Ler a "Trindade Artística", um dos capítulos da obra "Beira Alta, Terra e Gente", de Alexandre Lucena e Vale, obrigou-me a penitenciar-me. O autor descreve uma bela viagem em fins de maio, durante a qual visitou e se embeveceu com três obras-primas da Beira. Das três, só visitei, até hoje, uma, a Igreja de São Pedro de Lourosa, a mais antiga do país, senão da península, cujos 1101 anos são prova disso. Quanto às outras duas nunca as consegui desfrutar. Sempre que me desloco às localidades onde se encontram esbarro com o nariz na porta. As nossas igrejas, sobretudo as da zona Centro, estão quase sempre fechadas, abrindo apenas à hora do culto. Perdi o conto às vezes que fui a Oliveira do Conde para ver o túmulo gótico de Fernão Gomes de Góis feito cavaleiro no dia da conquista de Ceuta por el-rei D. João I. Ontem, lembrei-me, e se fosse num domingo de manhã quando há missa. Pus-me a caminho. A porta lateral aberta permitiu-me ver um templo muito interessante. Alguns fiéis, que estavam à espera da celebração, olharam-me, e, vendo a minha surpresa, sorriram, apontando gentilmente os seus dedos, como se tivessem ensaiado o gesto, para o lado esquerdo do altar. Até que enfim, pensei. Tudo o que já li a propósito do túmulo, da simbologia e dos dizeres é manifestamente pouco para a beleza daquela obra de arte. Senti um alívio e, ao mesmo tempo, esculpi na minha pedra da memória os sentimentos despertados pela delicadeza do monumento. É difícil exteriorizar o manancial de recordações de outrem, e de outras épocas e eras, como se as tivesse igualmente vividas. Voltarei àquele local, pelo menos no dia 21 de agosto de 2015, dia da tomada de Ceuta, dia da sua investidura como cavaleiro, quando se comemorar o sexto centenário.

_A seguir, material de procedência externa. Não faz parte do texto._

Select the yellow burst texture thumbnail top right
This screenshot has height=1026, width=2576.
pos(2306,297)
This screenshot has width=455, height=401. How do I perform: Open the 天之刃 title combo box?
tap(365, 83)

Depois, fiz o habitual de domingo. Almocei no meu recanto perdido. Não liguei muito às notas inspiradoras, que poderiam ajudar a tecer alguma história. O cavaleiro e o seu túmulo acariciavam e tranquilizavam o meu espírito.
Em seguida, o céu negro de fumo, de um incêndio não muito longe, levou-me a que vogasse para terras mais seguras, mas esbarrei com Lourosa onde decorria uma feira moçárabe. Não estava muita gente, o povoado não é grande. As barracas e sobretudo as pessoas vestidas à época davam um colorido fabuloso ao espaço envolvente da outra preciosidade artística. Árabes, judeus, cristãos, e até ateus, porque não, vestidos à maneira, abrilhantavam o espaço, ouvindo música da época e até presenciar a representação de um casamento judeu. Uma representação que merece ser enaltecida, com festa e danças no final, algo de belo, algo perdido nas entranhas profundas da Beira Alta. Talvez o que me fez emocionar naquele espaço foi a lembrança de uma espécie de tolerância entre culturas e religiões diferentes, em que a alegria e a sensação de irmandade deveriam existir entre os membros do povo. A igreja, desta vez, estava aberta, pelo que não tive necessidade de ir à torre tocar o sino para chamar a simpática "zeladora" do templo. Basta dar três toques no sino e ela aparece logo. Revisitei-a com muito prazer. Confesso que não me importaria de sentar tardes inteiras no seu interior para respirar o ar e ouvir as almas a contarem as suas histórias. Sim, sente-se perfeitamente que estão "mortinhas" para contá-las. No silêncio, na penumbra, debaixo daqueles arcos e tocando as suas pedras ouvem-se com estranha facilidade coisas esquecidas ao longo de mais de mil anos. Fui até Oliveira do Hospital, queria, desta feita, visitar a Capela dos Ferreiros para apreciar o último componente da "Trindade Artística". Domingo à tarde. O templo estava fechado, como seria de esperar. Mas mesmo assim fui. Pelo menos calcorreei os mesmos lugares que Lucena e Vale visitou há muitos anos. Só me falta ver as duas estátuas jacentes, a de Domingos Joanes e a da sua mulher Domingas Sabachais. Não vou desistir, ou não fosse um genuíno beirão.